Returning after two years is Mike Leigh’s inimitable production of Gilbert & Sullivan’s The Pirates of Penzance, which is notably stronger in direction and performance compared to its first outing. It didn’t make the cut for some critics who complained about its cavernous and abstract staging for the London Coliseum’s large theatre – its capacity reaches 2,350. That said, this is the same production that took more than £600,000 at the UK box office, with roughly 40,000 viewers, when it was screened in cinemas for a one-night showing. Go figure.
After some disappointments, what are we to expect from Mike Leigh this time round? Firstly, Sarah Tipple directs this revival of Leigh’s work, yet the same designer Alison Chitty is here to stay. The simple, fluorescent, blind-your-eyes background shades aren’t leaving the ENO, just, yet, however, this doesn’t seem a problem when the performers have great voices and provide something unique and wacky to their characterisation. After all, this is the comedy writings of W. S Gilbert.
Moreover, it seemed as if the stage direction, and interactions between the pirates, police, and daughters of the Major-General, were much more tight-knit. So with all of these positives could it be that Leigh stood back and permitted Tipple to implore her artistry? Who knows, yet whatever enchantments Tipple has brought in, this resulted in an opening night of A-class stuff.
This smooth transition arises from a sturdy chorus, a boisterous bunch of slick soloists, a rousing and cheerful orchestra, and an inspiring conductor. Gareth Jones gave a warm and pleasant performance of the opening number, yet his baton pushed out energy and dynamism, through the ENO orchestra, where needed, to stomping songs like With Cat-Like Tread.
The singing is top notch too. Soraya Mafi as cheeky Mable is impressive with her fabulous top notes and shimmering scales she loves to indulge her audience with. Pirate-wannabe-pilot is neatly sung by David Webb who sounded quiet at some points, but nonetheless an excellent portrayal as Frederic, and Ashley Riches’s own interpretation of the zany Pirates King was a tremendous comedy; expressive facial expressions and silly stage maneuvers. His bass is in great shape too.

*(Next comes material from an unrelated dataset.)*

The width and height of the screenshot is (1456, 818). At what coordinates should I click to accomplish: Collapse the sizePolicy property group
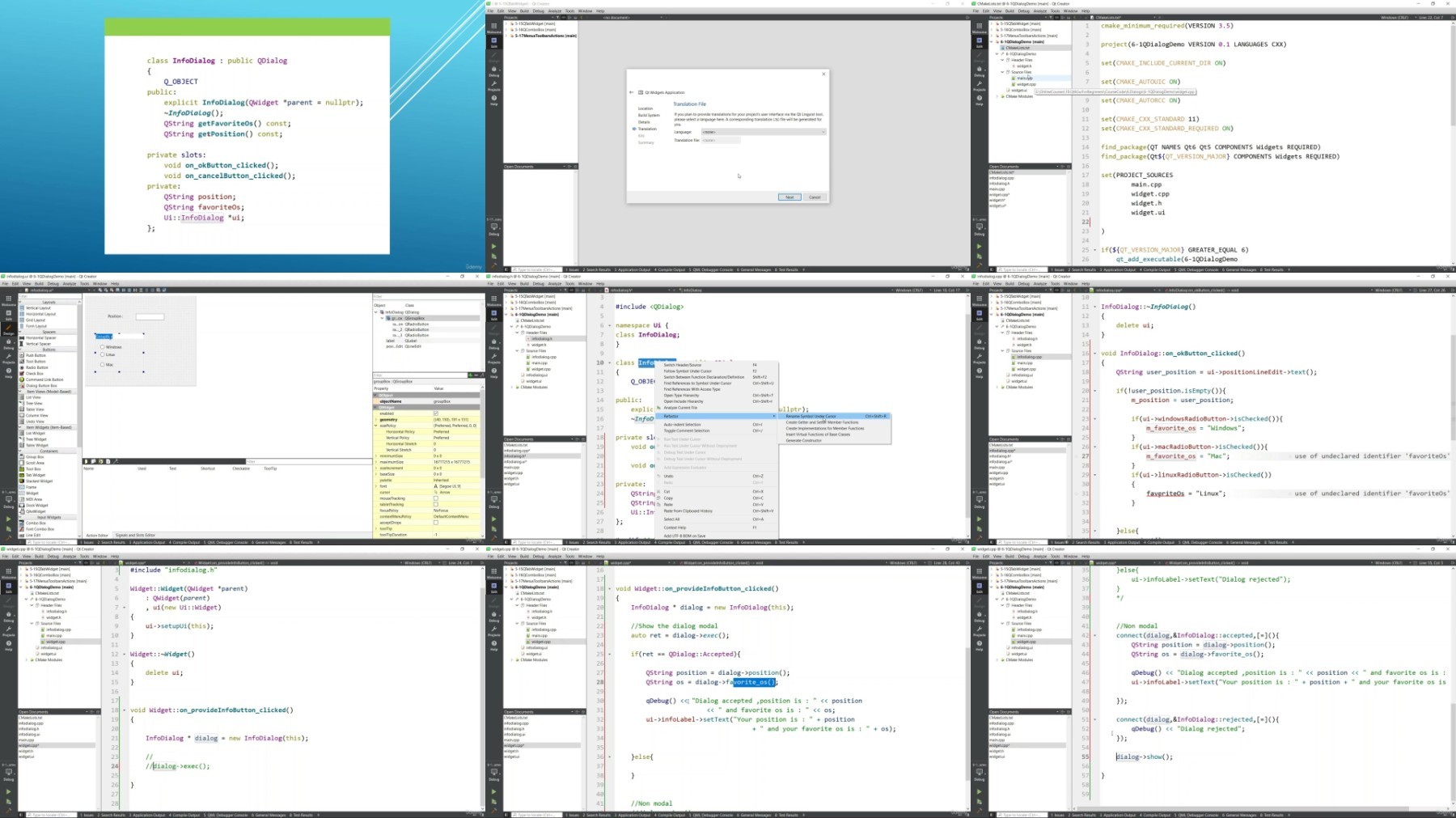pos(376,426)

Lucy Schaufer is comical and animated as the cougar Ruth, chasing the clueless Frederic around the set. Her vocal strength was duly noted especially with what sounded like an American folk dialect – it was her best impression of pirate’s speech. Nevertheless, it went down a treat for the audience. Wagnerian bass John Tomlinson is triumphant as the pensive and hopeless Sergeant of Police and gave a steady and bold presentation with the marvelous chorus of A Policeman’s lot is not a Happy lot. And Andrew Shore is just as unstoppable as his last performance in 2015. Full of frolics and excitement, he captures a Major-General we learn to love.